Where the string "agent" occurs in the material below, report the whole line.

--- Data in this exercise ---

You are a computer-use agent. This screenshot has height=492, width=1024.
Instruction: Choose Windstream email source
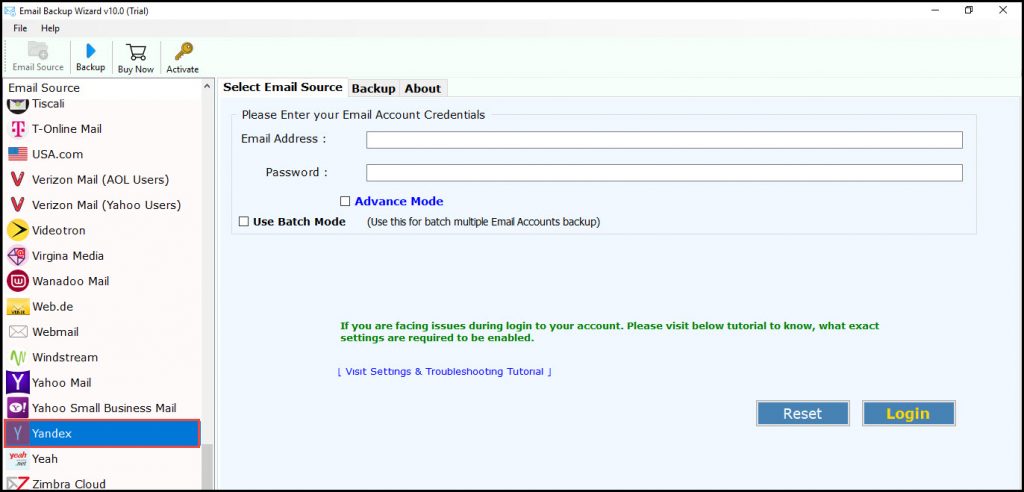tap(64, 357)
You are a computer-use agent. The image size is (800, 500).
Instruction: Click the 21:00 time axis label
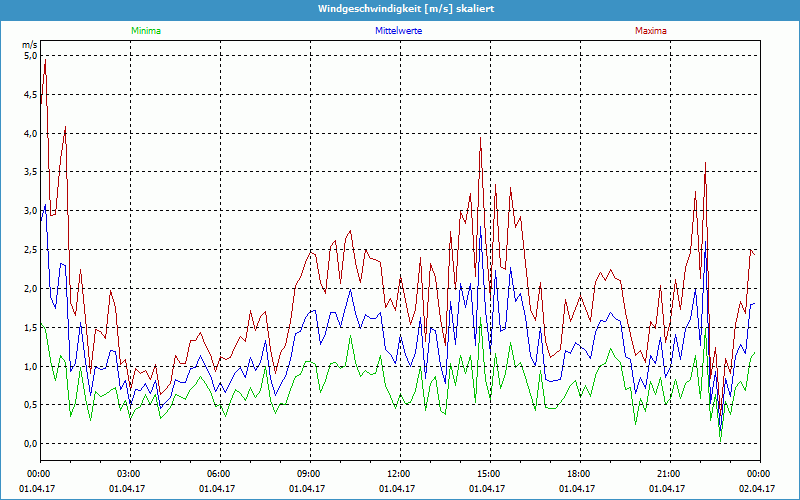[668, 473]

---
--- Data in this exercise ---

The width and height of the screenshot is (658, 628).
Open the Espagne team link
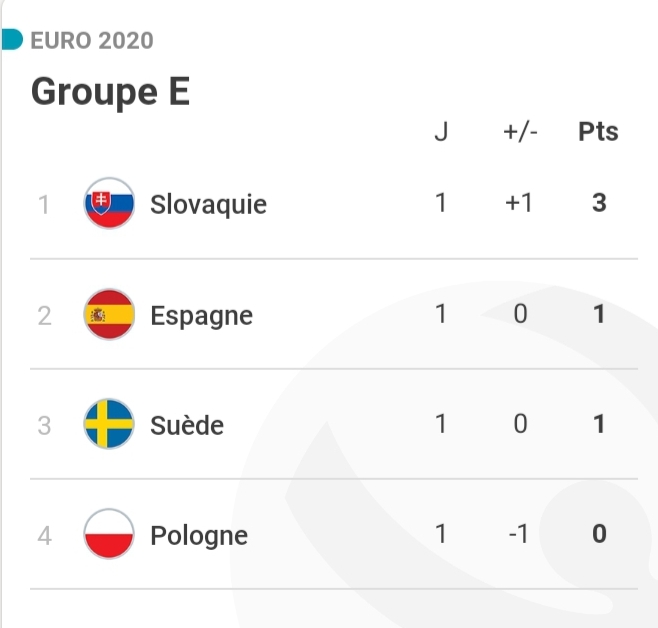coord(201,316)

---
--- Data in this exercise ---

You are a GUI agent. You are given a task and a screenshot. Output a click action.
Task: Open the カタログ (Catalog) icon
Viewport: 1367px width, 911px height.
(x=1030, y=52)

---

Response
You are a computer-use agent. This screenshot has height=492, width=1024.
You are a computer-use agent. The image size is (800, 500).
You are a GUI agent. You are given a task and a screenshot. Output a click action.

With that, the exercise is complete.